DNA的定量分析

1.原理

DNA定量分析是DNA分子操作过程中一个必不可少的过程，常用的有两种方法。

（1）紫外光谱分析法。核酸分子（DNA或RNA）由于含有嘌呤环和嘧啶环的共轭双键，260nm处有特异的紫外吸收峰，其吸收强度与核酸浓度成正比。核酸分子的单链、双链之间的转换，对光吸收水平有一定影响，但其偏差可用特定的公式进行校正。

（2）EB荧光分析法。EB即溴化乙锭，它能插入DNA或RNA的碱基对平面之间并与之结合，结合后能在紫外光的激发下产生橘黄色荧光。荧光强度与被结合 的EB的量成正比，而被结合的EB的量又与核酸分子长度和数量成正比，所以荧光强度可以初步代表DNA含量。该方法经济简便，但准确性较低。

2. 材料

（1）DNA标准液。

（2）EB储存液（10mg／ml）。

（3）5×SDS加样液：50％甘油；0.5％SDS；0.1mol／L EDTA；0.1％溴酚蓝；0.1％二甲苯青FF。

（4）0.1×TE溶液。

（5）主要设备：紫外分光光度仪；琼脂糖凝胶电泳设备。

3. 方案

3.1 紫外光谱分析法

（1）用 0.1×TE对待测 DNA样品按 1:20或合适倍数稀释。

（2）用 0.1×TE作空白对照，在波长为 260 nm、280 nm和 310 nm处调零时使用。

（3）在三种波长下测量稀释好的DNA溶液的OD值。

（4）根据OD值计算DNA浓度（ug／mL）。公式如下：

单链 DNA ［ssDNA］＝33×（OD260－OD310）×稀释倍数

双链 DNA ［dsDNA］＝50×（OD260－OD310）×稀释倍数

单链 RNA ［ssRNA］＝40×（OD260－OD310）×稀释倍数

常见问题及注意事项如下：

（1）OD310值是背景，若溶液盐浓度越高，OD310值也越高。

（2）DNA的 OD260／OD280约为1.8，若高于1.8则可能有RNA污染，低于1.8则可能有蛋白质污染。

3）RNA的OD260／OD280值大约为2.0。

3.2 EB荧光分析法

（1）琼脂糖凝胶的制备。用含0.5ug／mL EB的1×TAE配制1％的微型琼脂糖凝胶。

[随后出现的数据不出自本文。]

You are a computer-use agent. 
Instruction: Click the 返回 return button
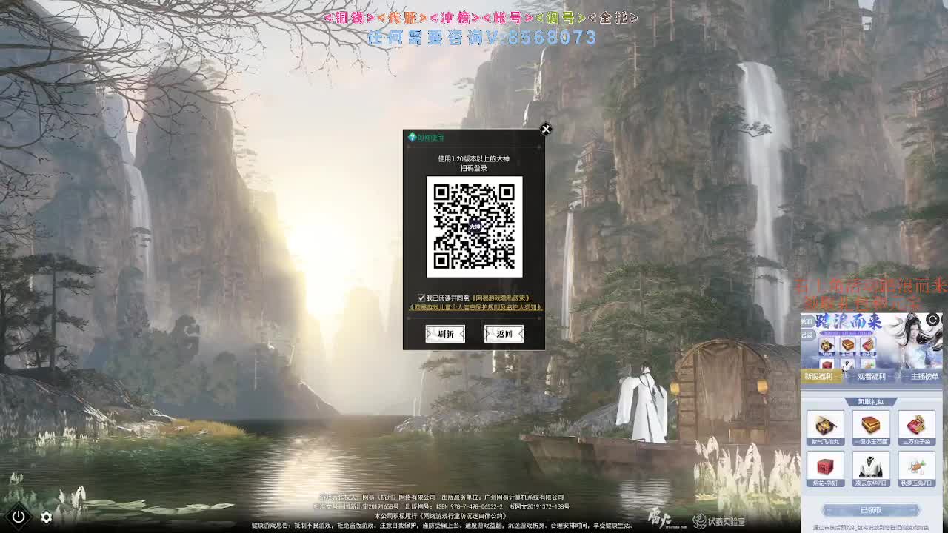[x=503, y=333]
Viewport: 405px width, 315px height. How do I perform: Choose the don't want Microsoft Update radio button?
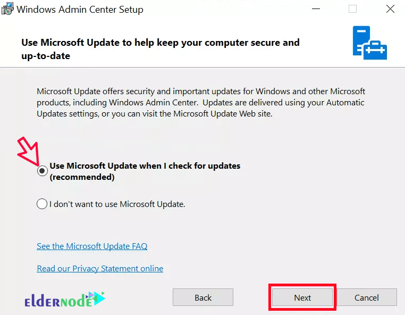[x=42, y=204]
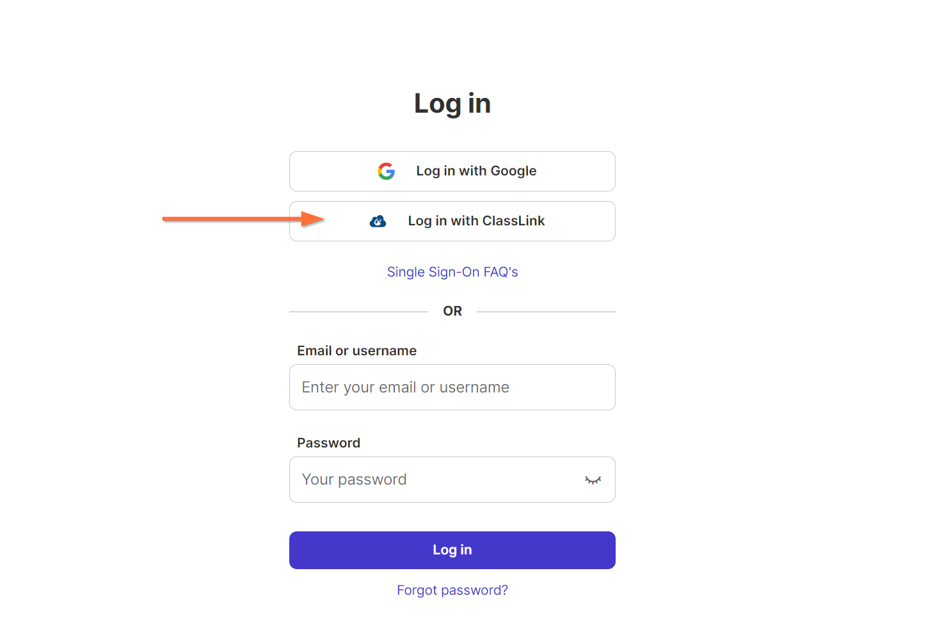Click the "Email or username" field label

[x=357, y=351]
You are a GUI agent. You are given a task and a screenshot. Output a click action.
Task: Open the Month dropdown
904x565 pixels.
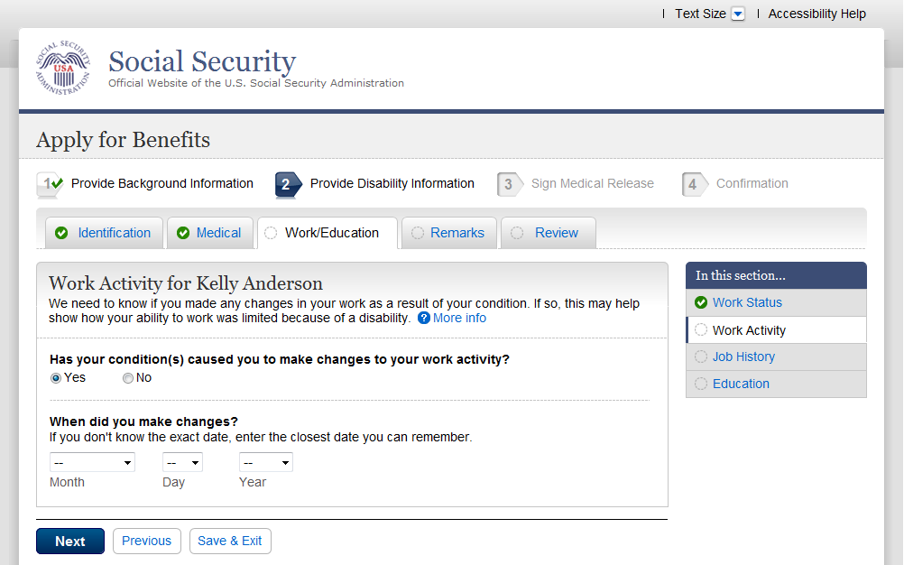[92, 463]
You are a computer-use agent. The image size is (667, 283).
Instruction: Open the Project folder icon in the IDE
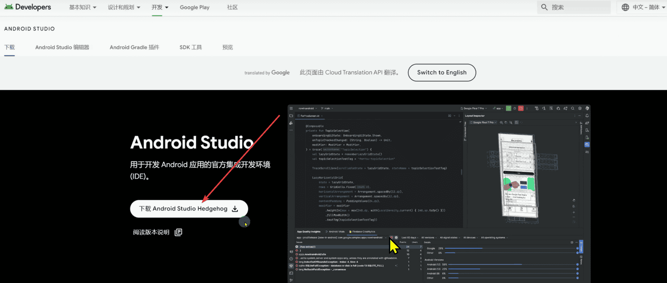tap(291, 116)
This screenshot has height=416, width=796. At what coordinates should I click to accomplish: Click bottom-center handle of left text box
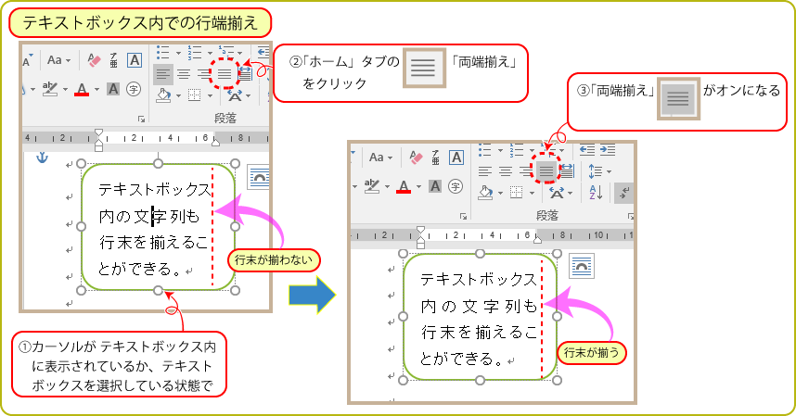(x=158, y=290)
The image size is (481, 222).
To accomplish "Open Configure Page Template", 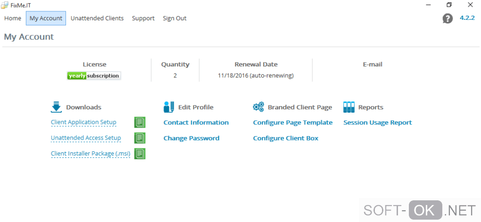I will [x=292, y=123].
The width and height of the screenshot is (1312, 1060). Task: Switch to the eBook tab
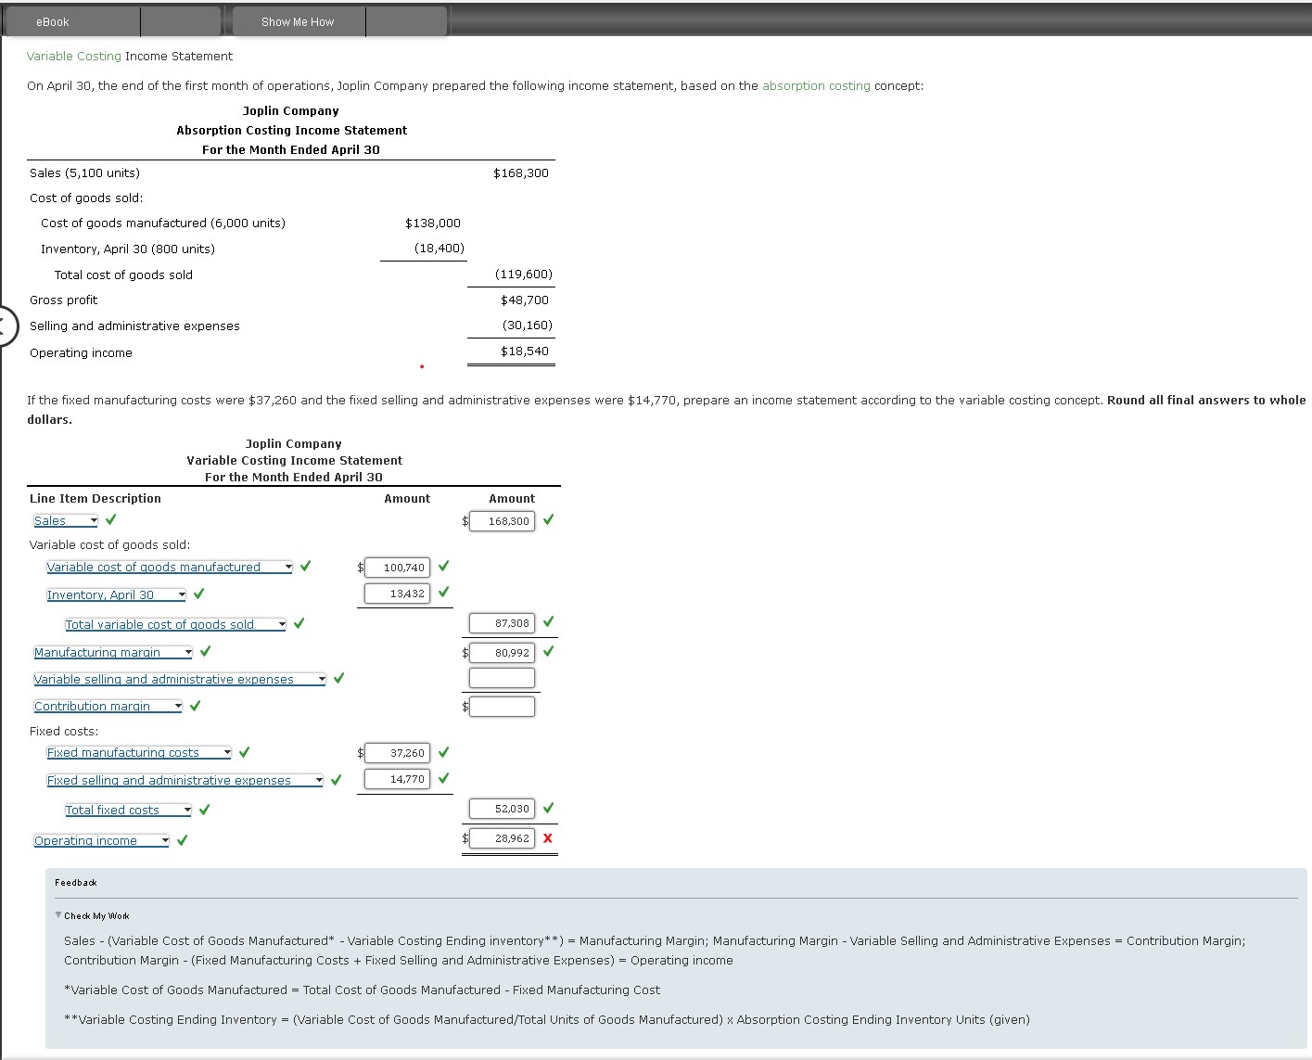[x=51, y=20]
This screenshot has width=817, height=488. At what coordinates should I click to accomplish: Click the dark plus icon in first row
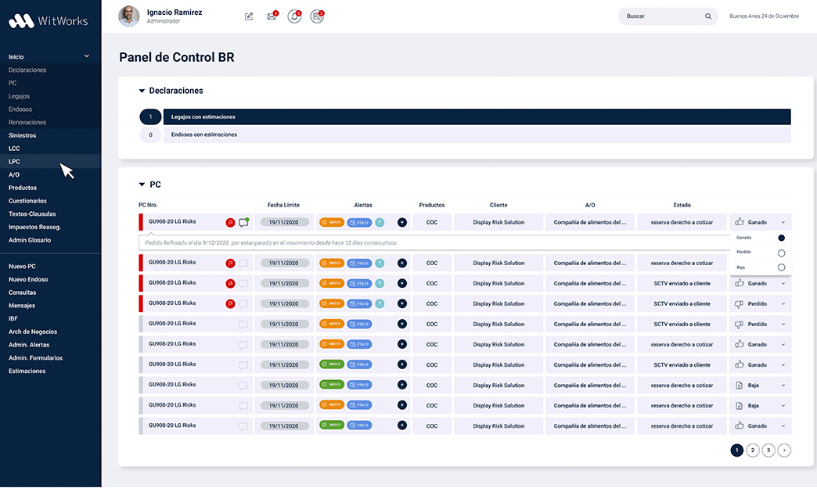[402, 222]
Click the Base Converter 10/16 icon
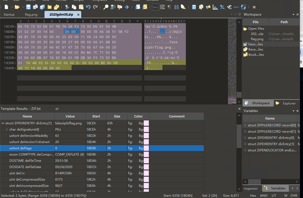The image size is (303, 198). click(x=243, y=7)
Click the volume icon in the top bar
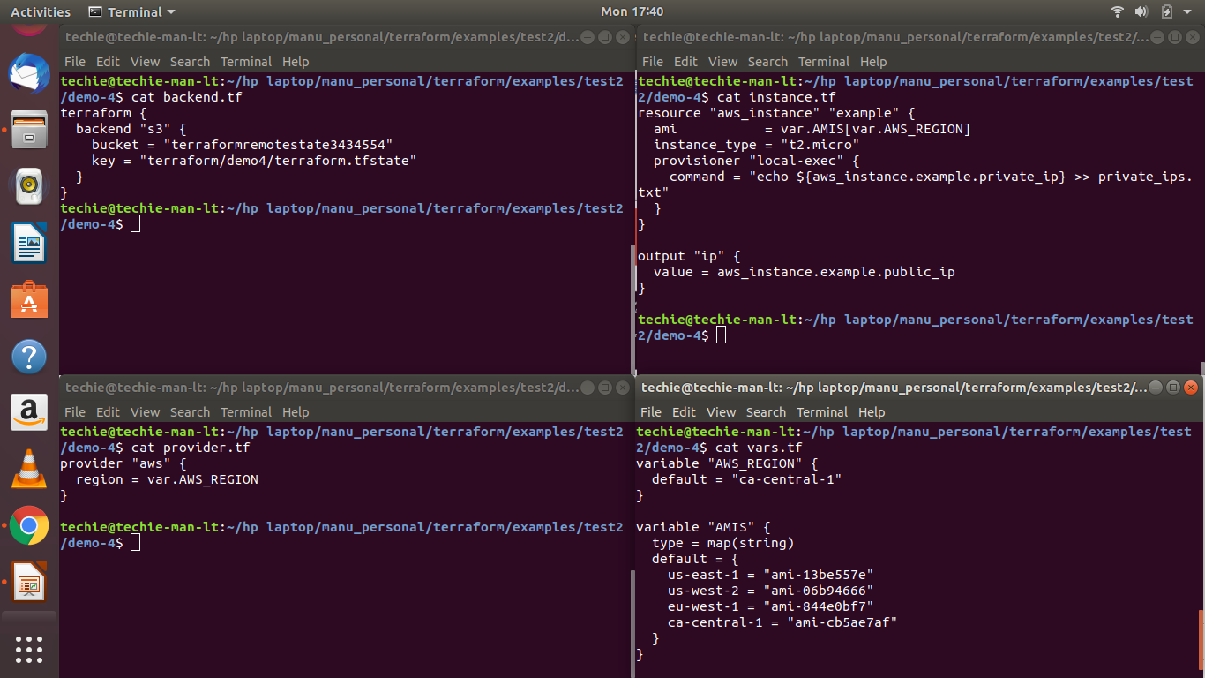Viewport: 1205px width, 678px height. pos(1141,11)
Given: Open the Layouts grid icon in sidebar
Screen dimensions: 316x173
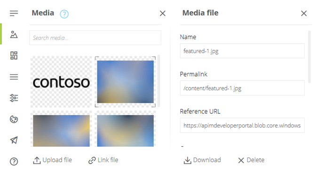Looking at the screenshot, I should point(14,55).
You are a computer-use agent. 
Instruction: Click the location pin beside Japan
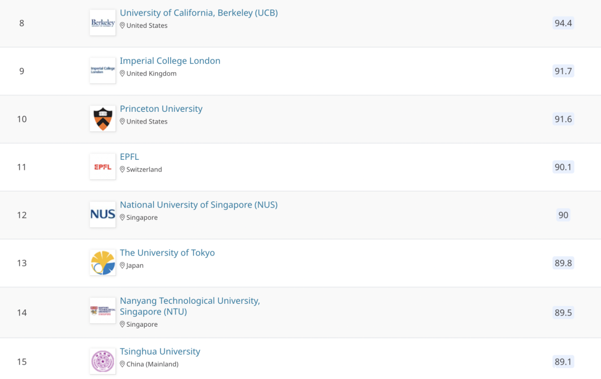coord(122,265)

（2）样品的准备。把待测DNA样品进行1:2连续稀释；并准备一份DNA标准品作对照用。

（3）上样。各稀释样品与加样缓冲液按5:1混匀后上样。

（4）电泳。100 V稳压电泳至溴酚蓝达到凝胶的 3／4处。

（5）紫外灯检测。肉眼可见到的最高稀释度约含DNA80 ng。